Their eyes met and locked. Her irises were a light, washed-out shade of blue that registered faintly against the whites, like the ghost of a long-forgotten ink drop on laundered fabric. Her look was pure beat cop—wary, probing, doubtful, edgy.
Francesca was beautiful, but in a way that had never done it for him—a distinguished, distant beauty that spoke status, not sexiness. Delicate, porcelain-pale skin; perfectly balanced features, with nothing bigger or smaller than it should be, everything symmetrical and in exactly the right place; high, sharp cheekbones, a pointed chin, and a slightly upturned nose that was the perfect platform for a disdainful or withering look. Manhattan WASP, Florida belle, Palm Springs princess, Bel Air blue blood—Francesca Carver possessed the sort of face that launched a dozen country clubs and required annual membership or good connections to get close to. Her life, he imagined, was four-hour lunches, crash diets, monthly colonic irrigations, manicures, pedicures, facials, massages, liposuction, twice-weekly trips to the hairdresser, a nanny, a personal trainer, a daily/weekly/monthly allowance, limitless reserves of small talk. She was Allain Carver's perfect foil.
But all was not completely right about her. A few things let her down and fractured the facade. She was drinking what must have been four straight shots of neat vodka out of a large tumbler; her dark-blond hair was packed into a tight, severe bun that exposed her face and drew attention to its thinness and pallor, to the shadows under her eyes and the vein in her left temple, thumping away under her skin, her pulse accelerated, tense.
She said nothing and their exchange remained wordless. Max could tell she didn't approve of him, which was odd, because parents who called him in to look for their missing children usually regarded him as though he was the next best thing to a superhero.
"And my father, Gustav Carver."
"Pleased to meet you," Gustav said to Max. His voice was gravelly and expansive, a smoking shouter's voice.
They shook hands. The elder Carver displayed a lot of strength for someone his age, who'd also suffered a stroke. His handshake, applied with minimum effort, was a bonecrusher. He had a forbidding set of paws, the size of catcher's mitts.
He took the heavy black-and-silver-topped cane he'd rested across the arms of his chair and rapped on the couch to his left, close to him.
"Sit with me, Mr. Mingus," he growled.
Max sat down close enough to the old man to smell mild menthol coming off him. Father looked nothing like son. Gustav Carver resembled a gargoyle, at rest between demonic eruptions. He had a huge head with a swept-back, brilliantined mane of thick silver. His nose was a broad beak, his mouth thick-lipped and bill-shaped, and his small, dark brown eyes, peering under the drapes of sagging eyelids, glistened like two freshly roasted coffee beans.

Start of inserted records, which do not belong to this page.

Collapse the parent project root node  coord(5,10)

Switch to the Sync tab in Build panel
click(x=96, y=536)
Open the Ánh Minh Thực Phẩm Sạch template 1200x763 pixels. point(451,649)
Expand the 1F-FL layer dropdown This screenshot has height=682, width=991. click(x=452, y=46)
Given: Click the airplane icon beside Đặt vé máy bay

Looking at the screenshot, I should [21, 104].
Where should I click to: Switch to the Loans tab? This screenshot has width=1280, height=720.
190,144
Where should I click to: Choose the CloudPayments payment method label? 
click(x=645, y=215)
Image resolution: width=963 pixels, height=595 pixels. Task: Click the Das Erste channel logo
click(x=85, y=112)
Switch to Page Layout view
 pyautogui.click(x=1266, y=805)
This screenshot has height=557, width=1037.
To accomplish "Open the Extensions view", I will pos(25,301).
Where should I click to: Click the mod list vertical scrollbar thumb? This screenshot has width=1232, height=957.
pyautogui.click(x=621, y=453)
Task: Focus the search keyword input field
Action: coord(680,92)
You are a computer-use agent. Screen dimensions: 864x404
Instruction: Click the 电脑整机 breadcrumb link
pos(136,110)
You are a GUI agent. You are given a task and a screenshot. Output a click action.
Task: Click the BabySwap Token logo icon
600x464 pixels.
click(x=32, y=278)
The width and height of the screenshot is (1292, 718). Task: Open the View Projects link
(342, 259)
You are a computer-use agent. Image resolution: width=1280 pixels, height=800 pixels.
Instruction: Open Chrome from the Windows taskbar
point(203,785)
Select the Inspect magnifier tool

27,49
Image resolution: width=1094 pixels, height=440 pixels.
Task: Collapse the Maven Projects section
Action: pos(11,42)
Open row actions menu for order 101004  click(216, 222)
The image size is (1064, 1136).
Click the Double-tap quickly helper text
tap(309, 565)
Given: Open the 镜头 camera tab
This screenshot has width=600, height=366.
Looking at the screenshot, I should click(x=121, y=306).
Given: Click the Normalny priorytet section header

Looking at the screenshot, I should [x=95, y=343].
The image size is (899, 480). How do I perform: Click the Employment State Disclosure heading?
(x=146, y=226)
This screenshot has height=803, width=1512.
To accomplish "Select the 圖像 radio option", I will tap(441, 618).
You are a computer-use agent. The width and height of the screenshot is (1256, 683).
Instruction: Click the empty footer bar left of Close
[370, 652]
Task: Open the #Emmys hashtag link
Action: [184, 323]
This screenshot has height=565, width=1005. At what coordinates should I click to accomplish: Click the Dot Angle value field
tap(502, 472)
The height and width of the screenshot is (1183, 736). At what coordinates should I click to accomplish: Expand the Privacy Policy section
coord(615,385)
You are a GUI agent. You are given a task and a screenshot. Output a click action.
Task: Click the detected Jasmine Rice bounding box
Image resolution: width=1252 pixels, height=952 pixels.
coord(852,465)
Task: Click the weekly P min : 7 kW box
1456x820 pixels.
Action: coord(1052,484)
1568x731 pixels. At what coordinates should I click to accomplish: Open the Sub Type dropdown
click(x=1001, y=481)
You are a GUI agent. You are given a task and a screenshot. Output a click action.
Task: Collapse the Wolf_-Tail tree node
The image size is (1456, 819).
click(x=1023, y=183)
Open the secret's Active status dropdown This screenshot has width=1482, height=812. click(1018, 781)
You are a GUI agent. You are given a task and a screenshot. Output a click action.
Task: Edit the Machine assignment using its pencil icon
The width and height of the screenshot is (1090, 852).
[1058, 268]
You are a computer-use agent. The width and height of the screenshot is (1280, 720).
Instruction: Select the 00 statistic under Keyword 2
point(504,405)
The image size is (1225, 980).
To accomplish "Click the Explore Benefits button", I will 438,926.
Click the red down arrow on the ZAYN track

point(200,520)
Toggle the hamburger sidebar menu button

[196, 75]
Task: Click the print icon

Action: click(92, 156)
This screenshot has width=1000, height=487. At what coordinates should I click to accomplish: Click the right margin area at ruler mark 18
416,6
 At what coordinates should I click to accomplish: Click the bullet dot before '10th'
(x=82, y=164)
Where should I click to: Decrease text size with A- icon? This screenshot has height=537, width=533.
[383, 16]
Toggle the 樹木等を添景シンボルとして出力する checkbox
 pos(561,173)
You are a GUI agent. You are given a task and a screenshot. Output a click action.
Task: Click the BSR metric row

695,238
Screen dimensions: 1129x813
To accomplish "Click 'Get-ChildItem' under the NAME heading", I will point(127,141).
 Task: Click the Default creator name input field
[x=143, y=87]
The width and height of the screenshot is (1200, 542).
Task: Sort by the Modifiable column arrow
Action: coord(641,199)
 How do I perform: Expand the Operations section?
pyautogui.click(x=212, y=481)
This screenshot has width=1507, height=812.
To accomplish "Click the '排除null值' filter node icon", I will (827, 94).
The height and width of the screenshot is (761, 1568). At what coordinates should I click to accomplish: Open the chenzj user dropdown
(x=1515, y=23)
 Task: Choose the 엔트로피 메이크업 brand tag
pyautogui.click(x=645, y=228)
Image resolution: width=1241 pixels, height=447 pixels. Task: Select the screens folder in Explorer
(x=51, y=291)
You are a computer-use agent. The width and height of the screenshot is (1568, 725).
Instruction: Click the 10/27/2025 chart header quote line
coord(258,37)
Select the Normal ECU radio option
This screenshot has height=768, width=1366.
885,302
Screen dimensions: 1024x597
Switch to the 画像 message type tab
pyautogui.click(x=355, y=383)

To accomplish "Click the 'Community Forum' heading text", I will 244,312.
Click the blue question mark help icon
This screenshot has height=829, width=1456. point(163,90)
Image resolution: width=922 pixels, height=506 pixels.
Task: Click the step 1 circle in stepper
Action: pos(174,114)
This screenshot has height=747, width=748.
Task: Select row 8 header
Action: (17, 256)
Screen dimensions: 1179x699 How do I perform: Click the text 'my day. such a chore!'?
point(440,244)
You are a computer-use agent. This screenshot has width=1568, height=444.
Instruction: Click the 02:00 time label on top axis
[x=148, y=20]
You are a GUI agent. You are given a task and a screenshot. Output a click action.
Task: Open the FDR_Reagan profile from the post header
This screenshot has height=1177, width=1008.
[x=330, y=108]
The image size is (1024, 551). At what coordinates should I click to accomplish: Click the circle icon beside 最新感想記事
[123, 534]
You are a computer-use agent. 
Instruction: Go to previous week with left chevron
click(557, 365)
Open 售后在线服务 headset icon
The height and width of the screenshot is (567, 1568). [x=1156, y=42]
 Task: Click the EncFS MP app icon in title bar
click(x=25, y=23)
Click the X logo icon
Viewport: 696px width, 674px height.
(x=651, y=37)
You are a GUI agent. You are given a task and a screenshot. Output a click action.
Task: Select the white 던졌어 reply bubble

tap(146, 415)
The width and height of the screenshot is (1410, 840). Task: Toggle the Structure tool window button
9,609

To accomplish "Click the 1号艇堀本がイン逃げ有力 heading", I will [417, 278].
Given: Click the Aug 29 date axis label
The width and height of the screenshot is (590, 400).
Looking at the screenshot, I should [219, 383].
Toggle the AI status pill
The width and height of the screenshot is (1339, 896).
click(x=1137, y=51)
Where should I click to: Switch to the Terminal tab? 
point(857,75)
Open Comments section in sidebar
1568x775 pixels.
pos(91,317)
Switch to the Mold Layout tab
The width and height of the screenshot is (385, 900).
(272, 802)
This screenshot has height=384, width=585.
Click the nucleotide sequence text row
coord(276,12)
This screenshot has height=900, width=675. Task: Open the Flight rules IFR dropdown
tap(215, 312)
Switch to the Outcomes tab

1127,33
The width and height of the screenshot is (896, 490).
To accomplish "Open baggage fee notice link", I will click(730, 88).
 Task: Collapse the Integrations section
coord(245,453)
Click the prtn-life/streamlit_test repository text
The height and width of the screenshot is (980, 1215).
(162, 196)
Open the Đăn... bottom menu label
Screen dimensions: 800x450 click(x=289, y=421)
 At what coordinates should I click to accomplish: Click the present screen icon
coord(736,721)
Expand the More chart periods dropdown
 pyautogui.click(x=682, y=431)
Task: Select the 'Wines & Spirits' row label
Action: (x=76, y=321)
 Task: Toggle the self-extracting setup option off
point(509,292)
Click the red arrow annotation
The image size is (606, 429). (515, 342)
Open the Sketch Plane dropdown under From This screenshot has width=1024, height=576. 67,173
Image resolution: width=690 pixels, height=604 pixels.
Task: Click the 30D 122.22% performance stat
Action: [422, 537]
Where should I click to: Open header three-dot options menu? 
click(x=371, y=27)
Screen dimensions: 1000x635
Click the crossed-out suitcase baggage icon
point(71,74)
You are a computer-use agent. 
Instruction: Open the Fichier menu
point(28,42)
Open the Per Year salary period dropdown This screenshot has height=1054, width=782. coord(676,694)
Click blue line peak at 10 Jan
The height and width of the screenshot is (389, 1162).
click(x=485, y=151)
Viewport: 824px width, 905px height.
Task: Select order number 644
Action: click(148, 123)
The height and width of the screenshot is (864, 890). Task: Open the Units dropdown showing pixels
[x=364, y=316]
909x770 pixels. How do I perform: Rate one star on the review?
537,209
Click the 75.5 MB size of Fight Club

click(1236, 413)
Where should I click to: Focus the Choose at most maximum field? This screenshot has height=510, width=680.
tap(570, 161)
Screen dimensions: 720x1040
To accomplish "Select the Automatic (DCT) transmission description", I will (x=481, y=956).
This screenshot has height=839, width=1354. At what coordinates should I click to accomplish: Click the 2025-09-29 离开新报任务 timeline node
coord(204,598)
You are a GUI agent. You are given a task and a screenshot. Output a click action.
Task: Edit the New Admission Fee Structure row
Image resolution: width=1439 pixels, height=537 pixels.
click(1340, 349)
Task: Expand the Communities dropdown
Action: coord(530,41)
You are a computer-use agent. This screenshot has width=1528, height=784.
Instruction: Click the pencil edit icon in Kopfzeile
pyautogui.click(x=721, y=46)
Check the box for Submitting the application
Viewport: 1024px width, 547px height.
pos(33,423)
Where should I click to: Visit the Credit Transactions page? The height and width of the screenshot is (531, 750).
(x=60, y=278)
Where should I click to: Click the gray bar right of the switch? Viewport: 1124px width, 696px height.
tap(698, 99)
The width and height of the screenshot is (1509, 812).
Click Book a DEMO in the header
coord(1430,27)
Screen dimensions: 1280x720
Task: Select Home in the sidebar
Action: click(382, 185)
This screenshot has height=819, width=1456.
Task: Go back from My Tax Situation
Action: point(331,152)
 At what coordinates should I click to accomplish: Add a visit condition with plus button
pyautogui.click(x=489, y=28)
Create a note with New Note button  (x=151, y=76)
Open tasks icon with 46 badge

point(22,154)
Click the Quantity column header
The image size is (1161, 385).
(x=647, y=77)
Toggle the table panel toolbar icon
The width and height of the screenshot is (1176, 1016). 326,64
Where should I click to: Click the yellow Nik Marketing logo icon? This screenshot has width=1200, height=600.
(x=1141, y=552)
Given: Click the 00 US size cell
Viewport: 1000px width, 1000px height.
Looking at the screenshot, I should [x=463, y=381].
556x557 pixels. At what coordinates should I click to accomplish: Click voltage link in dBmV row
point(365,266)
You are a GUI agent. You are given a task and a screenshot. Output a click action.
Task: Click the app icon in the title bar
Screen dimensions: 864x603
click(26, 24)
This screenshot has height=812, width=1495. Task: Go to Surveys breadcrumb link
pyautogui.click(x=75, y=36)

"Would you care for a drink?" Gustav said, more order than invitation.
"Yes, please," Max said and was about to ask for water, but Gustav interrupted him.
"You should try our rum. It's the best in the world. I'd join you, but I've had mutinies in the pumphouse." He patted his chest, chuckling. "I'll drink it through you."
"Barbancourt rum?" Max asked. "We get that in Miami."
"Not the deluxe variety," Gustav snapped. "It's not for foreigners. It never leaves the island." His accent was closer to English than his son's.
"I don't feel like alcohol right now, Mr. Carver," Max said.
"So what can I offer you?"
"Water, please."
"That's another deluxe drink here," Carver said.
Max laughed.
Gustav barked at a male servant who came quickly over from near the doorway, where Max hadn't noticed him standing when he'd walked in. Carver ordered Max's water in words that left his mouth like a blast from a starting pistol.
Looking at the servant practically fleeing the room, Max caught sight of Allain, sitting at the other end of the couch, staring blankly into space, playing with his fingers. Max realized he hadn't been conscious of Allain's presence in the room after he'd been introduced to Gustav. He stole a look at Francesca, on the opposite chair, and saw her sitting in the same way—back upright, hands folded on her lap—staring in the same way at a different nothing.